Одной из вершин творчества Уитмена стала поэма "Когда во дворе перед домом цвела этой весною сирень" ("When Lilacs Last in the Dooryard Bloom'd", 1865), последняя по времени и, может быть, лучшая поэма-опера, поэма-реквием.

Память о трагической гибели Авраама Линкольна (убитого 14 апреля 1865 г.), в сознании и воображении поэта сопрягается капризной, но и неразрывной ассоциацией с видом и запахом расцветающей сирени (весна 1865 г., действительно, выдалась ранняя, цветение сирени уже в апреле было особенно бурным). Сирень с ее сердцевидными ярко-зелеными листьями знаменует жизнь и любовь (возможно, более конкретно, мужское начало в любви). "В изобразительной традиции, — отмечает комментатор "Листьев травы", - сирень с ее дольчатыми метельчатыми башенками-соцветиями ассоциировалась нередко символически с мужским началом" (15; р. 329). Противостоящий и парный ей образ - звезды, которая "на западе никнет" (по предположениям некоторых комментаторов, - Венера, низко стоящая над горизонтом в апреле). Обыденно-дворовое растение и небесное светило образуют "космический дуэт". Ветки сирени устремлены вверх, к свету — звезда падает во тьму: встречное движение жизни и смерти как бы замыкает единый круг. Этот мотив намеченный во второй и третьей строфах поэмы, воспроизводится и проясняется в пятой: тело покойного Линкольна везут к месту захоронения, чтобы предать земле, между тем как вдоль дороги вырастают толпы, "молчаливое море лиц и обнаженных голов"* - из земли же, по сторонам скорбного пути, прорастают, освобождаясь от савана прошлогодней гнили, новые живые побеги:

— крапинки на серой прошлогодней листве,
Проходя по тропинкам, где справа и слева полевая трава, проходя бесконечной травой, Мимо желтых стеблей пшеницы, воскресшей из-под савана в темно-бурых полях,
Мимо садов, мимо яблонь, что в розовом и белом цвету,
Неся мертвое тело туда, где оно ляжет в могилу,

Поэт настаивает: реквием герою должен быть исполнен свежего дыхания жизни, гробница — украшена цветами, расписана пестрыми картинами. О полноте бытия, необходимо включающей в себя смерть, поет и одинокий дрозд-отшельник в глубине леса — "любимейший брат", двойник, другой голос души поэта. Пение птицы и здесь, и вообще — очень важный у Уитмена символ: голос природы, может быть, ближайший к человеческому, но чуждый всякой преднамеренности, искусственности.
★ ★ ★ ★ ★
▶ [ЗАДАНИЕ]: Подхватите текст о поэме Уитмена, посвящённой памяти Линкольна, и продолжите его после последнего предложения. Приведённые далее данные взяты из другого источника.

Записи, взятые из коллекции
★ ★ ★ ★ ★
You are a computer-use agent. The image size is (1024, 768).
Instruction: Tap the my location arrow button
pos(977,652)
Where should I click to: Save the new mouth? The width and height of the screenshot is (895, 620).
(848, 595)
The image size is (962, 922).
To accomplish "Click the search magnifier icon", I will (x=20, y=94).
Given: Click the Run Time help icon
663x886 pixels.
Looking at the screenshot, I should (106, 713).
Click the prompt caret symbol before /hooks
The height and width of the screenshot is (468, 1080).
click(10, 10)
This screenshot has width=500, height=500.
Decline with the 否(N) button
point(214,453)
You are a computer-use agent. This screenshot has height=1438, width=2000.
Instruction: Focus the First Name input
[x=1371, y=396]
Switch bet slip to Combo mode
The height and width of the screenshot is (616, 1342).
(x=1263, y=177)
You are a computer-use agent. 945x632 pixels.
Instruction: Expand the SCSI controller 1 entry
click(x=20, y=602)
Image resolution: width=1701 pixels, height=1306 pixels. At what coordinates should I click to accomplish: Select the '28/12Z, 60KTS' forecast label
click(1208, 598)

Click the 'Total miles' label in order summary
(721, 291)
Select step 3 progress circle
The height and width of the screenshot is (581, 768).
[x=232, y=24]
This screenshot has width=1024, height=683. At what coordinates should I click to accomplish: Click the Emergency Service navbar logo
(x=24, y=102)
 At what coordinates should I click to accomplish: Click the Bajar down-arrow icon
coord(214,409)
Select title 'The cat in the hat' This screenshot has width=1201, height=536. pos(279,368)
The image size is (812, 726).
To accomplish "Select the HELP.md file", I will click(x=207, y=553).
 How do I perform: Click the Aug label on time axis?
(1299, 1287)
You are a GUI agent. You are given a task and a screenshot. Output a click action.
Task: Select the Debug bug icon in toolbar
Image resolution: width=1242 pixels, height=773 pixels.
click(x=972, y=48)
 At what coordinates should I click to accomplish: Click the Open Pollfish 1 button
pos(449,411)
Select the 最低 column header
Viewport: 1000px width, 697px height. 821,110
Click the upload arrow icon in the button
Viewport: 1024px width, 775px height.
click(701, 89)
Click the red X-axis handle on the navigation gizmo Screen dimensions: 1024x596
★ ★ ★ ★ ★
▶ [РЕШЁННОЕ ЗАДАНИЕ]:
— "сирень, и звезда, и птица" — соединенные воображением в неразрывную "троицу" и сплавленные с мыслью-памятью о смерти, рождают в душе читателя сложное переживание: в нем соприсутствуют неутешная скорбь и мудрое превозмогание скорби. Предмет последней — признанный избранник нации, но также и бесчисленные безымянные жертвы, "мириады убитых на кровавых полях". Линкольн в глазах Уитмена — мученик, чья смерть стала залогом и символом единства Америки, более действенным, чем "писаная конституция, или суды, или армии" (26; v. 2, р. 508).

* Погребальный поезд с телом Линкольна из девяти задрапированных черным вагонов проехал 1 662 мили от Вашингтона до Спрингфилда, штат Иллинойс, через города Балтимор, Филадельфию, Нью-Йорк, Олбани, Кливленд, Индианаполис, Чикаго. Около семи миллионов человек вышло к поезду на пути его следования, чтобы отдать последний долг президенту.